How different will Covid's 3rd wave be from first two? What government says
Given the high levels of circulating virus, the third wave of coronavirus is inevitable but the time scale is not clear, the government's principal scientific advisor K Vijay Raghavan said, explaining how the biology of the virus has changed between the first and the second wave. In the third phase of the pandemic, there will be adaptive pressure on the virus for new kinds of changes as a large number of the population will get vaccinated.
Variants are only one factor of the huge second wave of the Covid-19 that is sweeping the country now, the government's principal scientific advisor K Vijay Raghavan said on Wednesday. As new variants of a virus are natural, the existing variants will make way for new variants which may or may not be more virulent, but variants should not make any difference in people's primary approach to combat Covid-19, which should consist of maintaining social distancing, the expert said. While in 2019 and 2020, the virus continued to be a generalist, like a key that can be fitted into many locks, the virus in 2021 became much fitter and efficient as it is trying a "hit and run lifestyle" to gain entry to the human body. In the coming days, the virus will become more efficient as immunity, vaccination are building adaptive pressure on the virus.

Here is what the government said about the various waves of the pandemic:
> The first wave halted as a combination of a standing level of immunity in the population and cautionary steps.

_INFORMATION PROVIDED_.
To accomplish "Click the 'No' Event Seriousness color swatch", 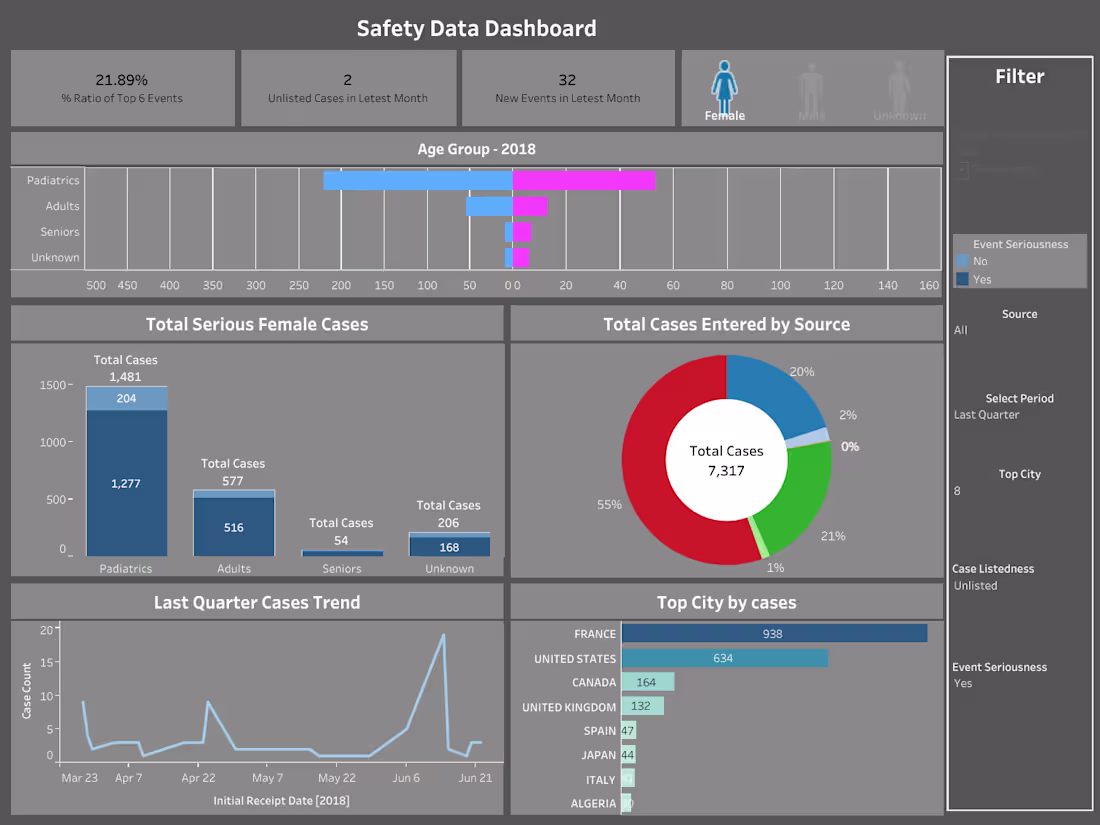I will click(962, 261).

_REQUIRED ACTIONS_.
**1.** According to the article on Covid's third wave, what halted the first wave?
**2.** Please copy out the stretch from "Here is what" through "and cautionary steps." in the article on Covid's third wave.
The lines are not used in this exercise.

_ANSWERS TO THE TASKS_.
**1.** A combination of a standing level of immunity in the population and cautionary steps.

**2.**
Here is what the government said about the various waves of the pandemic:
> The first wave halted as a combination of a standing level of immunity in the population and cautionary steps.